Living with Chronic Pain

6 Tips for Quick and Easy Meals


Chronic pain can make preparing meals challenging and time-consuming. Pain and fatigue increase when shopping for groceries, opening jars and cans, slicing and dicing ingredients, lifting heavy pots and pans, and standing for long periods. However, several steps can be taken to make meal preparation faster, simpler, and more enjoyable.
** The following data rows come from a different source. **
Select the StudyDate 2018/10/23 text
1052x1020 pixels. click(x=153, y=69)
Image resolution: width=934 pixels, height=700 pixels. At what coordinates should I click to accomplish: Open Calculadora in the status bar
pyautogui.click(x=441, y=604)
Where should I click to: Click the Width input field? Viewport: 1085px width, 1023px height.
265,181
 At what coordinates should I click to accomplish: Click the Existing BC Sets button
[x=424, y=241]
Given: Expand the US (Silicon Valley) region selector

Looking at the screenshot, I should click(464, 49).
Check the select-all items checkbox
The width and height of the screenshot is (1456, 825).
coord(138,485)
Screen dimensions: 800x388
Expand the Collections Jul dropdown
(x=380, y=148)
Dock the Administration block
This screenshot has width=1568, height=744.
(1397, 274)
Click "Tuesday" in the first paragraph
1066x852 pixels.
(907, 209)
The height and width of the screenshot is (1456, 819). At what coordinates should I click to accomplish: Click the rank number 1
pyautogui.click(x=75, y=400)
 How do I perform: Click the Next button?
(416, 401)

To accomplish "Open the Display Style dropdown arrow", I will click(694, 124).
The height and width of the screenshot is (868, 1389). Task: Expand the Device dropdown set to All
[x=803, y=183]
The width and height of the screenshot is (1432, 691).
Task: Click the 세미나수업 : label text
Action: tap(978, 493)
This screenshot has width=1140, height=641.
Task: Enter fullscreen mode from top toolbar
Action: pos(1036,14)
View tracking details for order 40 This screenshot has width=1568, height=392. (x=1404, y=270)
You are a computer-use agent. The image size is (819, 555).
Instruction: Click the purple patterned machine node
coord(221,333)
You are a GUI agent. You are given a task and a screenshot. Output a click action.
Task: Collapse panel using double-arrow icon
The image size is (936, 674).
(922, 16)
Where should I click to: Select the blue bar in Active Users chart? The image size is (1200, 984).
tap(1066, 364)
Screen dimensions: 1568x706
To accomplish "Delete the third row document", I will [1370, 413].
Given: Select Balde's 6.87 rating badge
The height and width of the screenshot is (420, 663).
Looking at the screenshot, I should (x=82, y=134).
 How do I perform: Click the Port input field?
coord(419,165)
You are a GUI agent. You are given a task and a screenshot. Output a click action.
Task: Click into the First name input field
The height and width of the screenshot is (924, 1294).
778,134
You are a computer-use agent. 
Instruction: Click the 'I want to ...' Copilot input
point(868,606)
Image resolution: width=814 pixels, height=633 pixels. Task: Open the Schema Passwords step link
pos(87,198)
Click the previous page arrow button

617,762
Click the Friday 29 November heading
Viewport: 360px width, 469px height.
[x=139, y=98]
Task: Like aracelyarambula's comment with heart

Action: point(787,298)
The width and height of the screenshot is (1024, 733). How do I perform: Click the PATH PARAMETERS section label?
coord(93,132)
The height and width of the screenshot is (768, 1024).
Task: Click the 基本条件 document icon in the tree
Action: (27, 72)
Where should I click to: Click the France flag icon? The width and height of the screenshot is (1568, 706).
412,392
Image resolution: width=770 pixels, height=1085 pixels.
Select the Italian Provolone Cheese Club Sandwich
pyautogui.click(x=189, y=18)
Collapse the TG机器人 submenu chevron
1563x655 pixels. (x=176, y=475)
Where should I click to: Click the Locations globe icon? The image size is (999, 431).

Six tips for quick and easy meals include the following:

  1. Purchase kitchen tools that are easy to use. Examples include “rocker” knives, electric food processor, electric can opener, and items with easy grip or non-slip handles. Lightweight pots and pans with two handles are good alternatives for heavy and bulky cookware.
  2. Buy pre-cut ingredients. If you have weakness or pain in the hands or wrists, chopping ingredients (e.g., potatoes, squash, carrots, fresh fruits, etc.) is difficult. Purchasing pre-cut items from the produce department or frozen section of the grocery store prevents additional pain, while saving time and energy.
  3. Sit on a stool while preparing and cooking meals. Standing at the counter or stove for long periods of time increases pain and fatigue. Sitting on a stool takes pressure off of joints, making cooking easier and more relaxing.
  4. Use a slow cooker. Slow cookers are great for hands-off cooking. Many slow-cooker meals involve simply adding all ingredients to the cooking pot and setting it to a low temperature to cook over a period of time.
  5. Consider doubling the amount of food prepared. Foods that freeze or store well can be doubled to make an extra batch for later. Leftovers and frozen foods are great options for days when pain levels and fatigue are high.
  6. Think about clean-up ahead of time. A challenging part of mealtime is the clean-up process. Purchasing dishwasher-safe cooking tools, dishes, and utensils is beneficial. You can also minimize clean-up by placing aluminum foil on baking sheets, using cupcake and slow-cooker liners, and cooking one-pot meals.